*Task requirements*
With pictures omitted, copy exactly every line from the one that contains "Where should I" to the end of the listing below.

*Listed entries*
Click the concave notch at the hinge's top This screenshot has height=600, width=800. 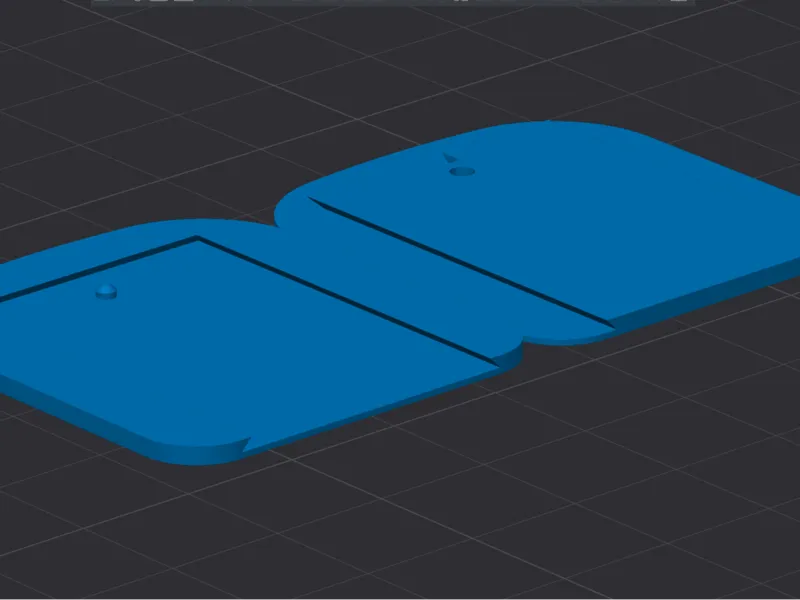click(x=278, y=217)
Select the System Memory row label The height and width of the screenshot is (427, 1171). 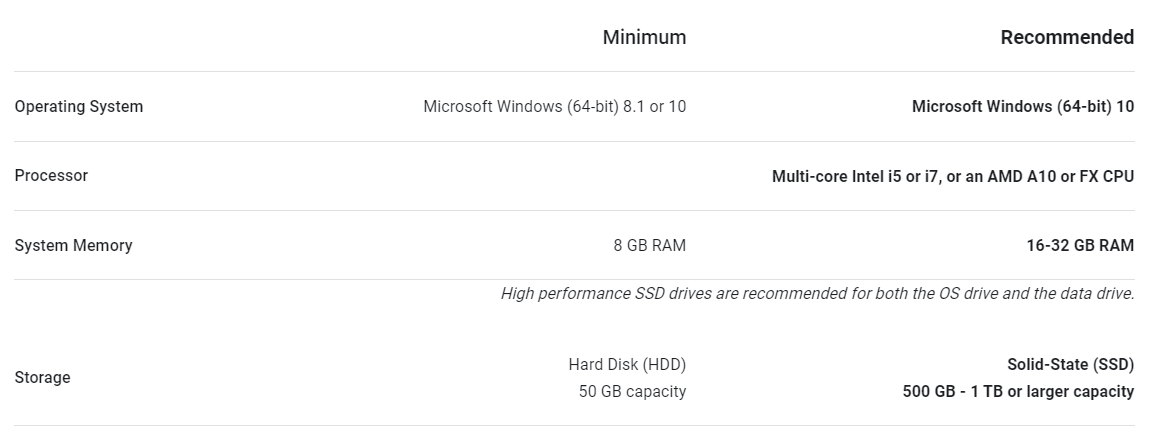pyautogui.click(x=73, y=246)
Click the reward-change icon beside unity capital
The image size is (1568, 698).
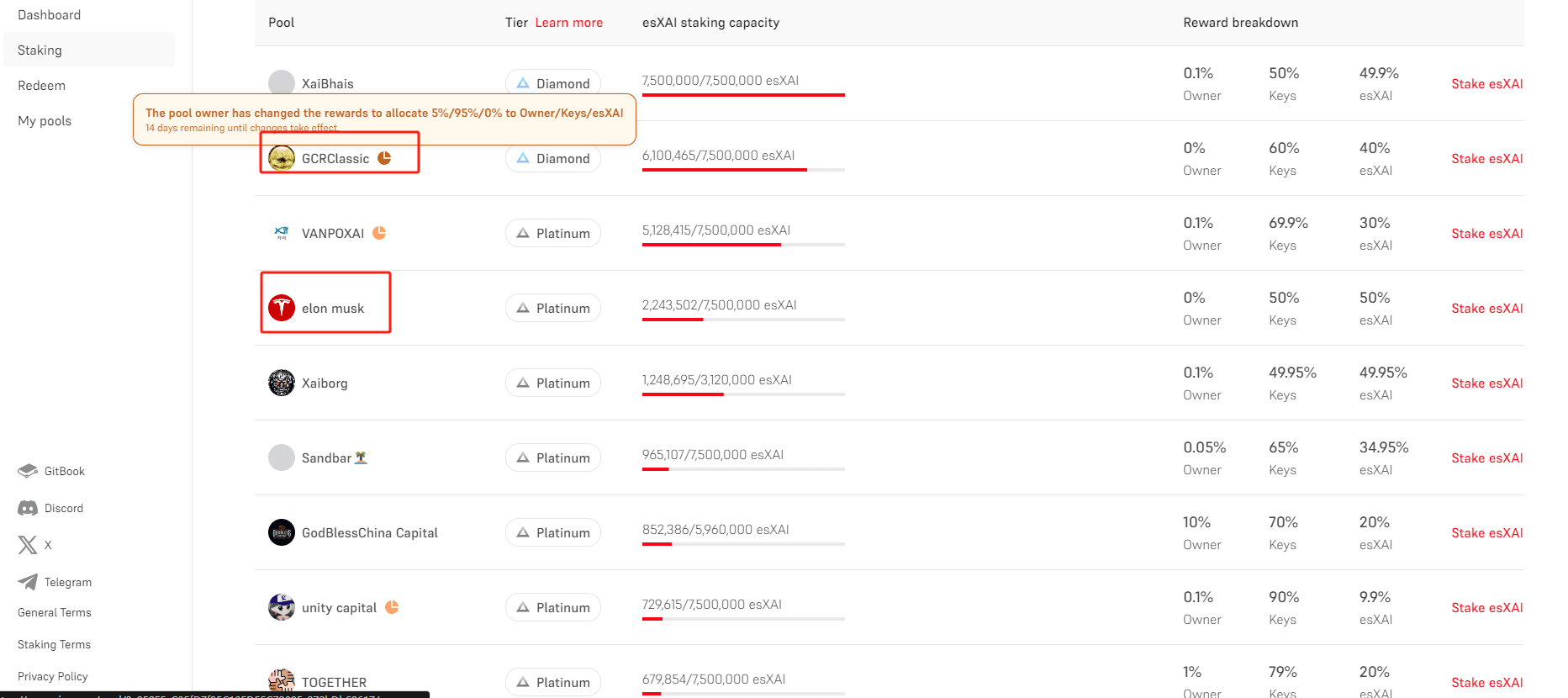392,607
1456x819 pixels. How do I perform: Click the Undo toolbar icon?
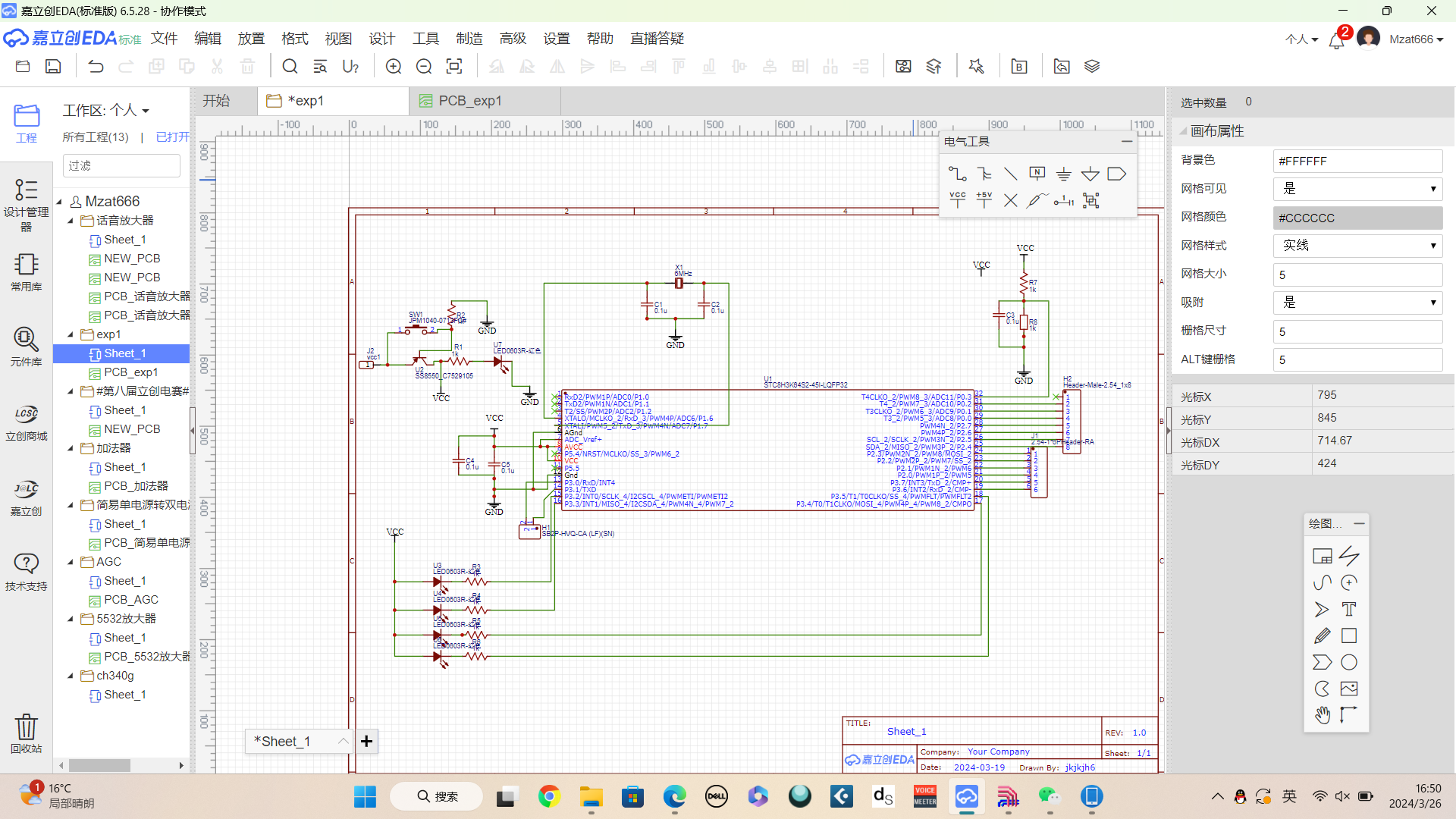pos(96,67)
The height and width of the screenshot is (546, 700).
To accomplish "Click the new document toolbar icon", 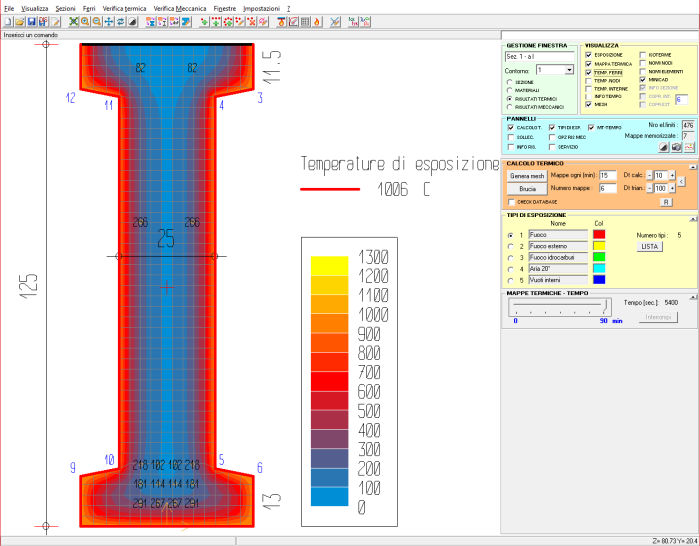I will (8, 21).
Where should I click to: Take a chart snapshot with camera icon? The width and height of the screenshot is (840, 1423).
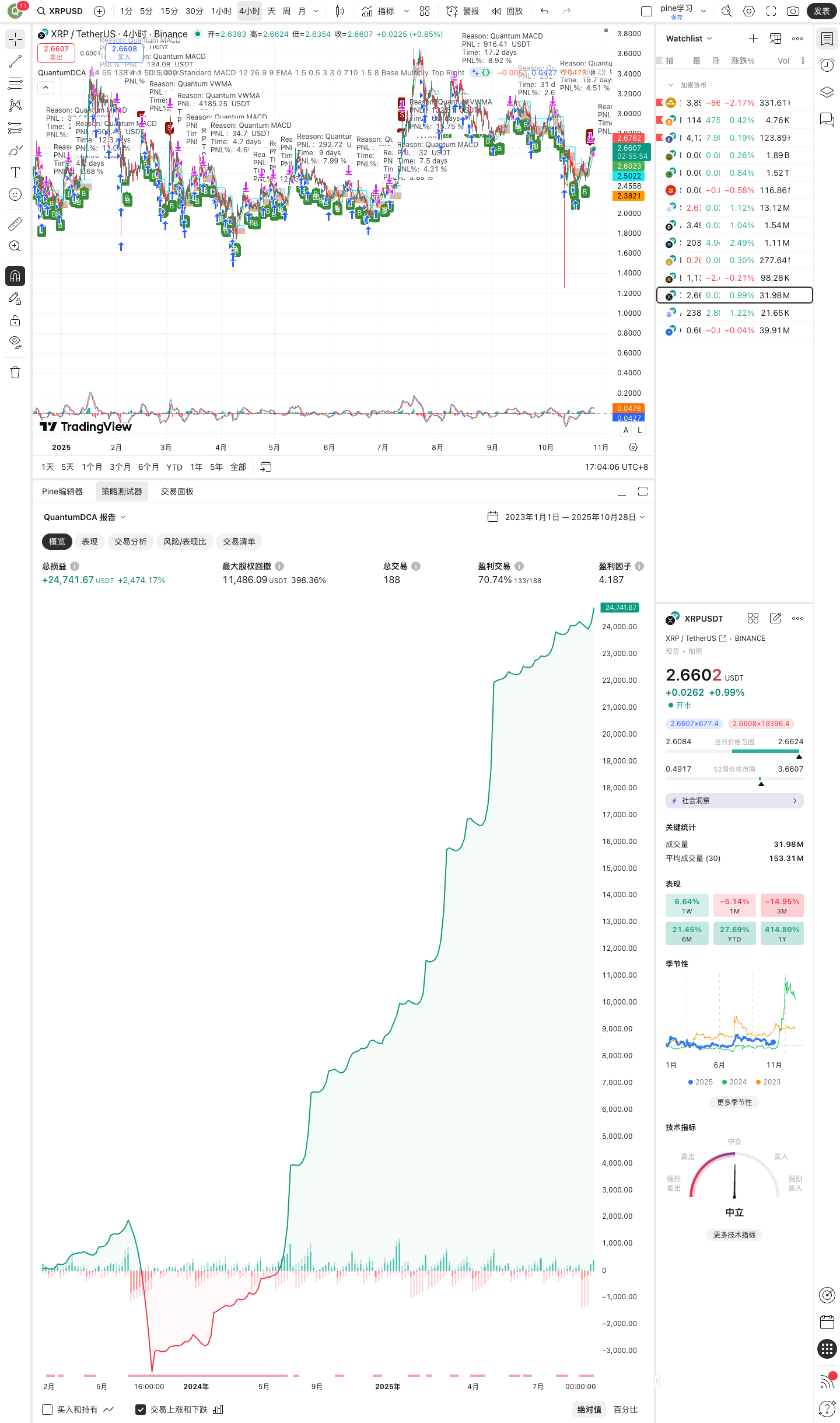pyautogui.click(x=793, y=11)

*Solution to the problem*
Where should I click to: Take a chart snapshot with camera icon? The width and height of the screenshot is (840, 1423).
pyautogui.click(x=793, y=11)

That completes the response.